AI and VSC-HVDC: Powering the Next Generation of Grid Modernization

Ever get the impression we’re playing whack-a-mole when it comes to addressing the challenges facing the power delivery systems? The list of examples can fill a book, but it’s sufficient to say no sooner than we address one issue than a couple more pop up. Interestingly, there are some innovative and unique technologies available that are pretty darn effective when it comes to adapting to changes and challenges. Consider the VSC-HVDC (voltage source converter high-voltage direct current) branch of the HVDC-based transmission family.

When it comes to transmission capacity issues, a VSC-based HVDC transmission line can transport roughly twice the power capacity at half the transmission line losses of the same voltage HVAC (high-voltage alternating current) transmission line. In addition, VSC-HVDC transmission technology offers greater flexibility and control. It is truly an innovative technology that is making strides and gaining headway when it comes to the grid’s challenges, but there is more.
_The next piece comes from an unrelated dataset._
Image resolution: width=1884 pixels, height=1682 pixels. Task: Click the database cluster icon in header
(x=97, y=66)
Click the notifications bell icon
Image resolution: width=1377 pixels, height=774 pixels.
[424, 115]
Combining the VSC-HVDC with artificial intelligence (AI) is scaling up the transmission infrastructure with additional capabilities needed for grid modernization. AI adds a dimension to VSC-HVDC transmission technology that improves the optimization of control systems as it increases the system’s power flow for better performance. Overall AI is driving power grid innovation, which has been recognized by utilities, grid operators, and merchant transmission developers worldwide.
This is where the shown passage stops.